> _SET EXERCISE 1_
List every person named in the biography below other than its subject, Richard Campbell Andrew Brandram.

┄┄┄┄┄┄┄┄┄┄

Richard Campbell Andrew Brandram, MC (5 August 1911 – 28 March 1994) was a major in the British Army who married Princess Katherine of Greece and Denmark in 1947, which united him with most of the royal families in Europe.

Biography 

Richard was born on 5 August 1911 at Bexhill-on-Sea, Sussex, England. Richard's father, Richard Andrew Brandram, head of a landed gentry family, was the founder of the Bickley Park School in Kent, while his mother, Maud Campbell Blaker, was a housewife.

He was educated at Tonbridge School and Pembroke College, Cambridge. He was a keen rugby union player, having played for the University, Blackheath, then one of the top sides in England and he also represented Kent in the county championship. In the summer of 1933 he was part of the Cambridge Vandals combined cricket and rugby tour to Canada and the United States, this was the first ever recorded tour of a British rugby team to either country. Touring as a rugby back division specialist he scored nine tries and was second top scorer.

┄┄┄┄┄┄┄┄┄┄

> _SET EXERCISE 2_
Report every line of the records that contains the string "height", copying each one in full.

> _DATASET EXTRACT_
┄┄┄┄┄┄┄┄┄┄

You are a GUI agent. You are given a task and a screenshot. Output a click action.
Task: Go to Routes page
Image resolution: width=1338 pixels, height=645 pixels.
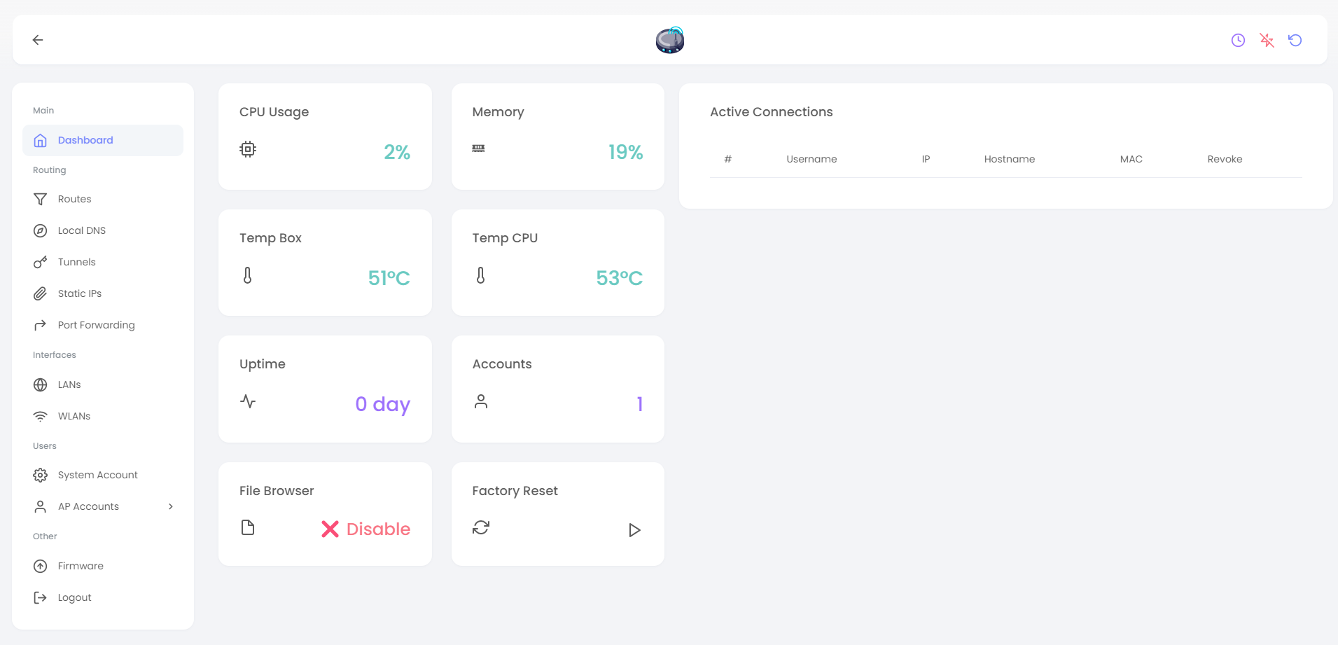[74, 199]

┄┄┄┄┄┄┄┄┄┄

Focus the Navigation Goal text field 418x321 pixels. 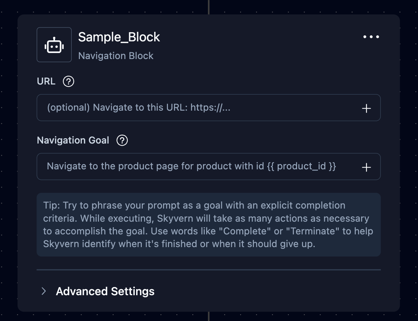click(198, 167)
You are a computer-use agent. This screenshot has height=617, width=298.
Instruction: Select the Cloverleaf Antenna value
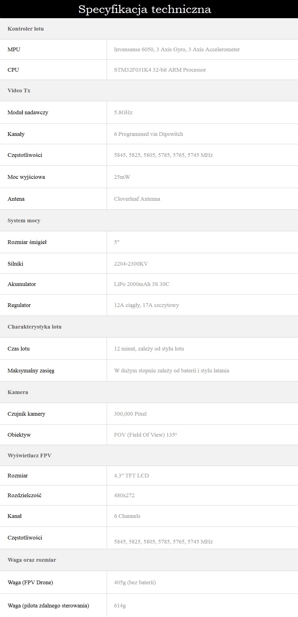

┄┄┄┄┄┄┄┄┄┄

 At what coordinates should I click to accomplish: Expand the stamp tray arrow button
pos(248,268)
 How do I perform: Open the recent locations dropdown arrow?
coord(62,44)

┄┄┄┄┄┄┄┄┄┄

> _OUTPUT 1_
Princess Katherine of Greece and Denmark
Richard Andrew Brandram
Maud Campbell Blaker

> _OUTPUT 2_
Image resolution: width=1338 pixels, height=645 pixels.
You are a computer-use agent. This screenshot has height=617, width=298.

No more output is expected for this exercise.